S7 Grants Council Impact Analysis

TL;DR:

  • An observational analysis of S7 Grants Council grants measured OP-normalized ROI using net Superchain TVL inflows between March 20 and June 12, 2025.
  • ROI benchmarks emerged at $1.58 (25th percentile), $3.67 (median), and $9.39 (75th percentile) per OP, providing reference points for the evaluation of future grants.
  • In total, the net TVL inflows attributable to the TVL-focused grants amounted to $65.3M.
  • Observational data suggests that grants generating both strong TVL growth and higher volume per TVL may be indicative of more sustainable net TVL inflows, though conclusions are preliminary.

Context

In S7, the Collective rallied around the North Star metric of Superchain TVL growth, honing in on initiatives most likely to drive outsized impact towards this Intent. Consistent with this concerted effort, it’s crucial to ensure that all Collective programs—ranging from SuperStacks to Futarchy—are assessed in a unified manner using the same framework, paving the way for a universal, OP-normalized ROI analysis.Against this backdrop, we conducted an observational impact analysis of the grants the Grants Council made in S7, which concluded on June 12, 2025. The intended purpose of this post is to contour preliminary learnings to help inform OP allocation decisions in the S8 cycle.

Methodology

The Foundation collaborated with OpenSource Observer to conduct an observational analysis of net TVL inflows between March 20 and June 12, 2025, which represented the defined incentive period for the issued grants. The analysis focused exclusively on grants that targeted Superchain TVL growth, excluding audit grants, which comprised 10.6% (~990K OP) of the total budget.
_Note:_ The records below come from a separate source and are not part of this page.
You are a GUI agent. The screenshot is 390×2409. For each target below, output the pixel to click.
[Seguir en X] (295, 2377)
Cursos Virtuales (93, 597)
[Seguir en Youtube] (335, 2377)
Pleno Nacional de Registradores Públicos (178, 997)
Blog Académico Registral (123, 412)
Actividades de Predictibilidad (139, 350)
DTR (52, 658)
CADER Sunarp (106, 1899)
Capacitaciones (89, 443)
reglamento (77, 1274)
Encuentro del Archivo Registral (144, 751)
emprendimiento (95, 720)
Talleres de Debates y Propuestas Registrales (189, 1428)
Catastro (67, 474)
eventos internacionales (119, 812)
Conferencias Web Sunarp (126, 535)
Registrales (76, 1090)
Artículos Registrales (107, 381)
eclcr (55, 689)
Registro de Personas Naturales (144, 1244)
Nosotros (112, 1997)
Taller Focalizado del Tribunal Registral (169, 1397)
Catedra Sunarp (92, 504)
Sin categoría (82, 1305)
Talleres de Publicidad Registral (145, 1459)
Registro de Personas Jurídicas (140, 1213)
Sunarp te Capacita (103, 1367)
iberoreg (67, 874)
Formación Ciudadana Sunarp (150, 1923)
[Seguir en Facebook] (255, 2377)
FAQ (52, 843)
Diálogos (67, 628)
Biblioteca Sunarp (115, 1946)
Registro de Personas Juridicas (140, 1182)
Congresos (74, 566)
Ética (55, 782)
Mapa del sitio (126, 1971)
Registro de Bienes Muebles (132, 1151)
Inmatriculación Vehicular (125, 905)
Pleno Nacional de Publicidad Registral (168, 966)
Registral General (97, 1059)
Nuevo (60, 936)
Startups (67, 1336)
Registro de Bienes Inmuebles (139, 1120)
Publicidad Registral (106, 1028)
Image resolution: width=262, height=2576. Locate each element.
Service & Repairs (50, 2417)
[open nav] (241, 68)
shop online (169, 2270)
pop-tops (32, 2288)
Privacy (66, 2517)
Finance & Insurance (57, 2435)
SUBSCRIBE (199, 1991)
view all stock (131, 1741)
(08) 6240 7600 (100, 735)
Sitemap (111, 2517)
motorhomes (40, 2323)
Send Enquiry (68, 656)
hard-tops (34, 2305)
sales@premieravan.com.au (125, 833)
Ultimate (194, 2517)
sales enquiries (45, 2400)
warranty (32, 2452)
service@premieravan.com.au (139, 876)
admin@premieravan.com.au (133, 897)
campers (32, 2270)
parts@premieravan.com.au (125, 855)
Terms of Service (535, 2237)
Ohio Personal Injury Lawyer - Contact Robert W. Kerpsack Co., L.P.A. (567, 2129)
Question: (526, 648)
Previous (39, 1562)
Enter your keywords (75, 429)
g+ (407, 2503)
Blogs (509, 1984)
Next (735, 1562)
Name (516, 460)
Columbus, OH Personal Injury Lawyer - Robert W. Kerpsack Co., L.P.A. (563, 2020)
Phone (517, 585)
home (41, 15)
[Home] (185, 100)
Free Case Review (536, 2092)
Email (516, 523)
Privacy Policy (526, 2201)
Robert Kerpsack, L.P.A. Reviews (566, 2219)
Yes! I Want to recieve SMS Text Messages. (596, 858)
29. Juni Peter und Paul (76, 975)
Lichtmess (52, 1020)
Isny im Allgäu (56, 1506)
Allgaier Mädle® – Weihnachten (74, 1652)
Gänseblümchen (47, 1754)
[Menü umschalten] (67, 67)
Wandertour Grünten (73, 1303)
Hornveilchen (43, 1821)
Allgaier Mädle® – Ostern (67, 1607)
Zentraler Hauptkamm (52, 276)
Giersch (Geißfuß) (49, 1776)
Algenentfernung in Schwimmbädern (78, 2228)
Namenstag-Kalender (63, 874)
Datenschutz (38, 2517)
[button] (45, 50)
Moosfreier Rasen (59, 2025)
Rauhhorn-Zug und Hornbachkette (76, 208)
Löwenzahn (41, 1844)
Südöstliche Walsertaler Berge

For the TVL measurement, we relied on the definition outlined in this glossary and leaned on DefiLlama as the primary data source. Furthermore, the TVL measurement was narrowed down to the chains within the Superchain that the grant intended to impact, as per incentive distribution plan outlined in the grant applications.

In terms of impact attribution, we tried to account for grant scope specificity and concurrently deployed co-incentives targeting the same chains. Specifically, we incorporated this logic into the TVL calculation by lowering the net TVL inflows attributable to the respective grants if other co-incentives were known—either because it was explicitly mentioned in the grant application or because it was public knowledge (e.g. inclusion in SuperStacks)—or if the grant aimed to only incentivize a small subset of the chain’s total market (e.g. a single stablecoin vault).

For example, Sake Finance had net inflows of $9M during the grant period, but this coincided with Soneium’s ACS campaign (which allocated a total of 70M ASTR to DeFi protocols) as well as SuperStacks (which allocated an additional 2M+ in DeFi incentives across the Superchain). Sake Finance was a participant in all three of these incentive programs. As a result, we apply a discount to the net TVL inflows that are attributable to the Grants Council program.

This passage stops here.